Identify Zr Promotion Effects in Atomic Scale for Co-Based Catalysts in Fischer–Tropsch Synthesis

Introducing promoters on cobalt-based catalysts for Fischer–Tropsch synthesis (FTS) have been found efficient for adjusting their performance in converting syngas into long-chain hydrocarbons. Details of the promotion mechanism established on atomic precise identification upon the active sites structure as well as the electronic status is seldomly reported yet.

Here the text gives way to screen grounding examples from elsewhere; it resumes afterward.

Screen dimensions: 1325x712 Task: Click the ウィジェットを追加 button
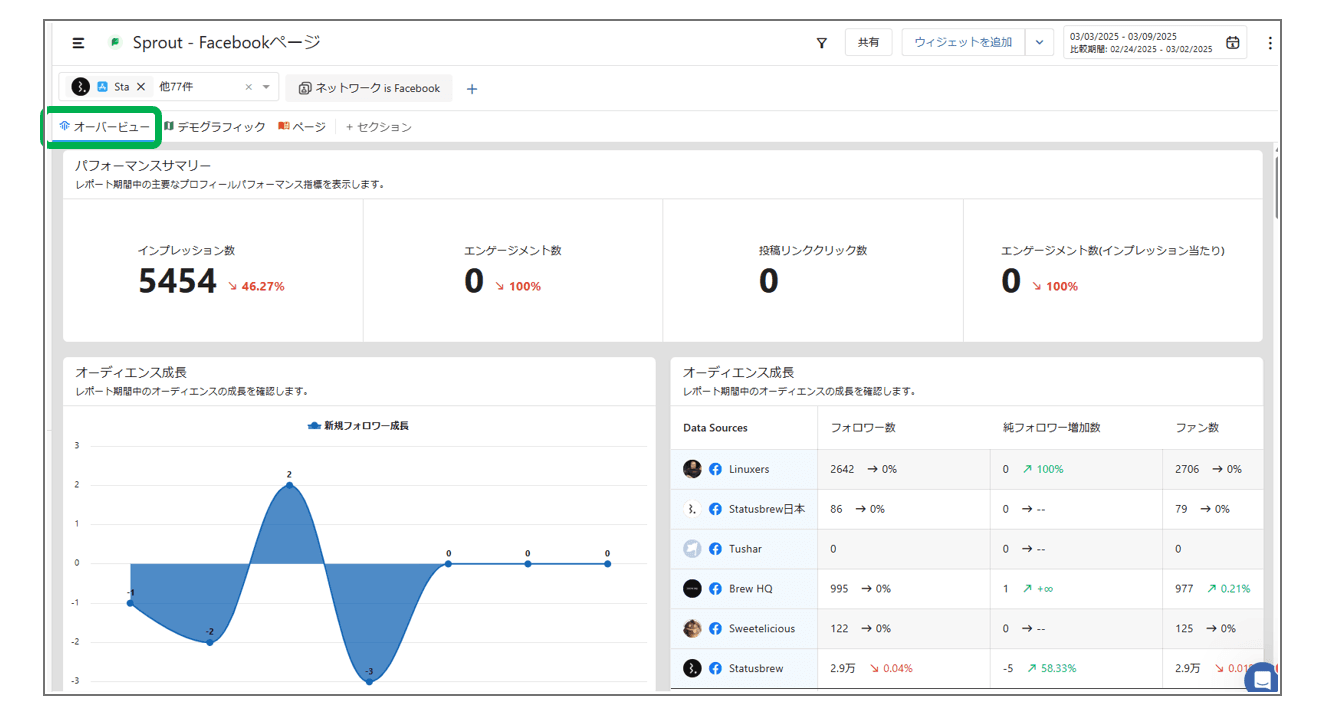[962, 42]
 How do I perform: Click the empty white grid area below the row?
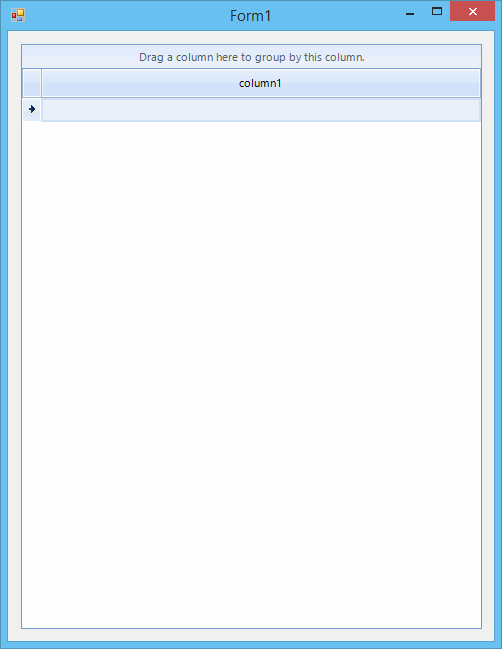point(252,375)
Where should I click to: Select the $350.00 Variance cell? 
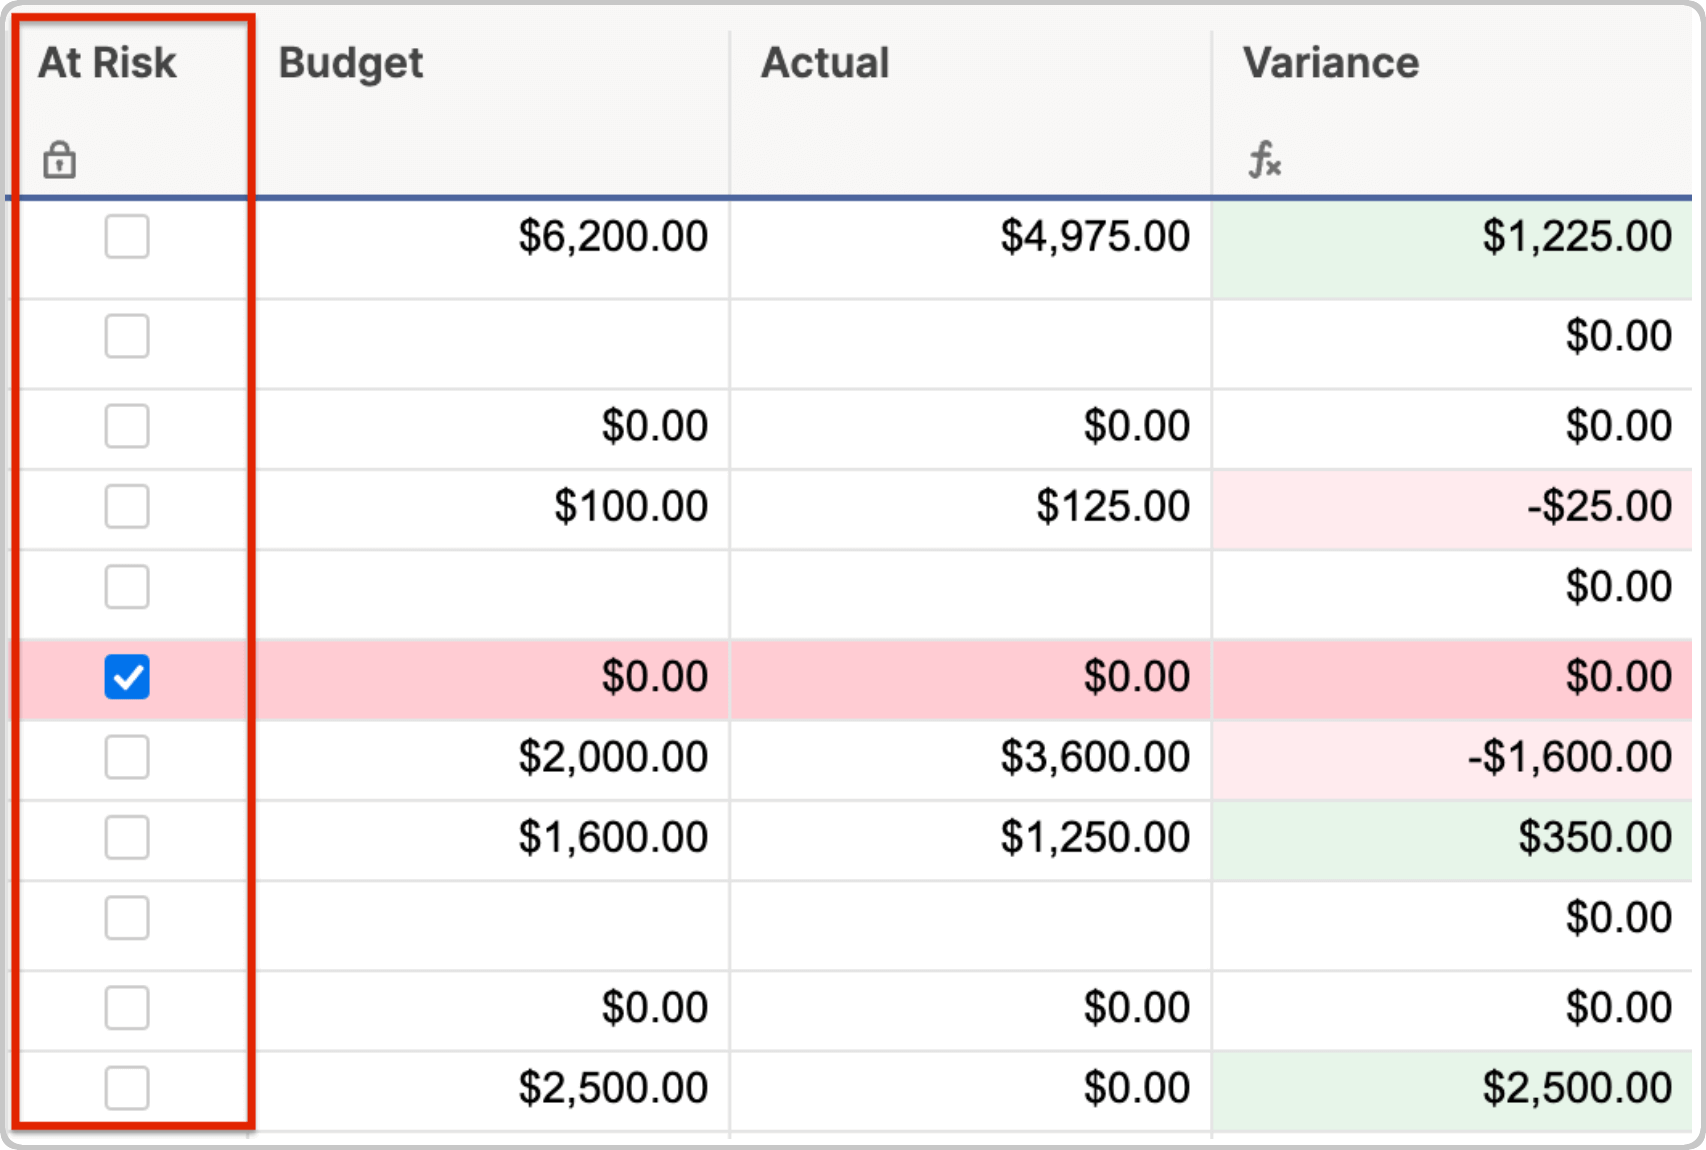1594,837
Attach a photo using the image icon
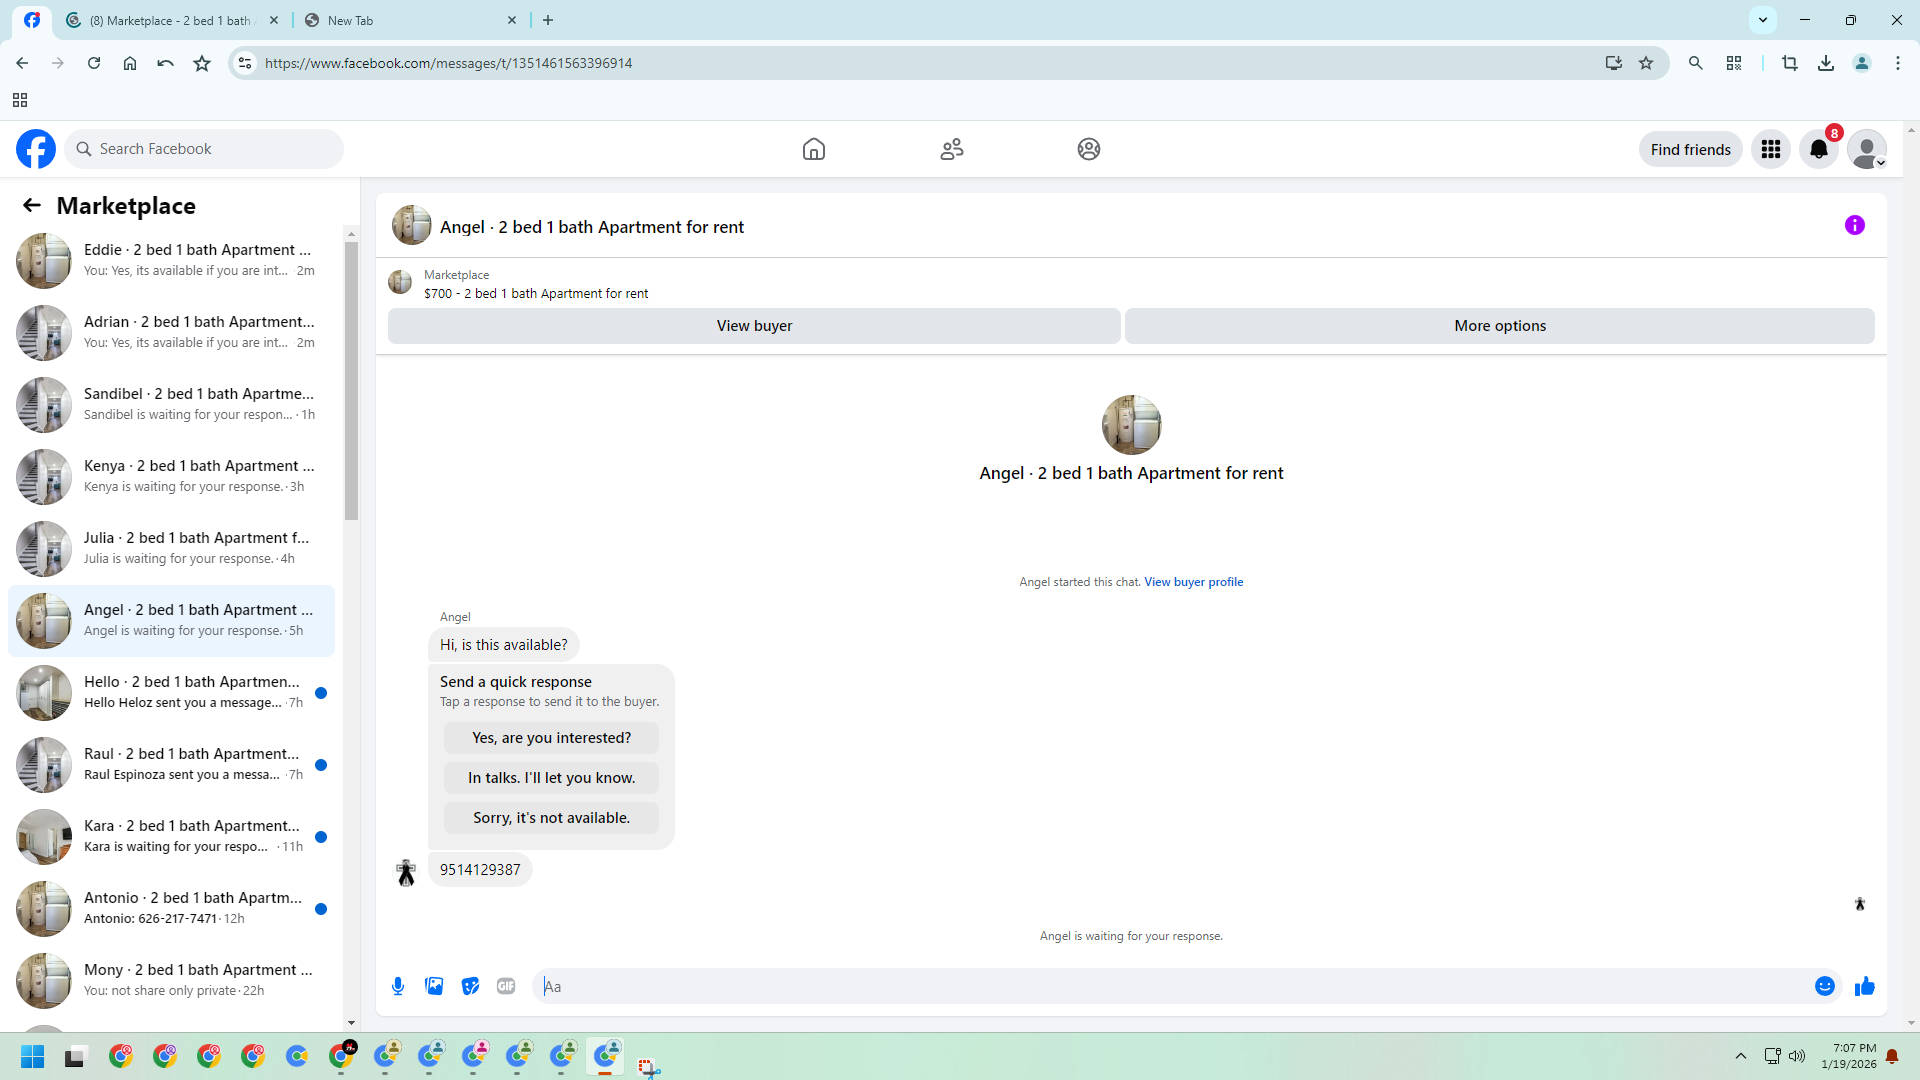The image size is (1920, 1080). click(x=434, y=986)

In the present work, we report the direct identification of valence status and coordination configuration of ZrO2 promoter additive over the cobalt-based FTS catalysts under a wide range of Zr/Co molar ratios from 0.12 to 1.5. Evidences from multiple technologies, including in situ/ex situ atomic resolution STEM imaging, EDS elemental mapping, electron energy loss spectroscopy (EELS), as well as physicochemical analyses (in situ XRD, CO chemisorption, CO temperature-programmed surface reaction, etc.) disclose that the ZrO2 promoter presents as single-site dispersion on the surface of Co nanoparticles (NPs) and the SiC support at low content, plays as the real active site to promote CO dissociation at the Co-ZrO2 interface. While at high ZrO2 content (Zr/Co molar ratio of 1.0), Zr species on the SiC support turns to nucleate to form an amorphous coating, whereas those on the Co NPs surface maintain monodispersion. When further increasing the ZrO2 content (Zr/Co molar ratio up to 1.5), cobalt NPs start to be encapsulated by ZrO2 coating, leading to the decline of FTS activity. The in situ EELS analysis and density functional theory calculations disclose that the Zr atom tends to bind at the Co NPs surface rather than embed into the lattice meanwhile a charge transfer from Zr species to Co NPs occurs, which facilitates the stronger interaction between Zr and cobalt and thus enhances the adsorption with the H2 molecule as well as the CO dissociation. It thus offers enhanced catalytic activity and long-chain hydrocarbon selectivity during the FTS reaction.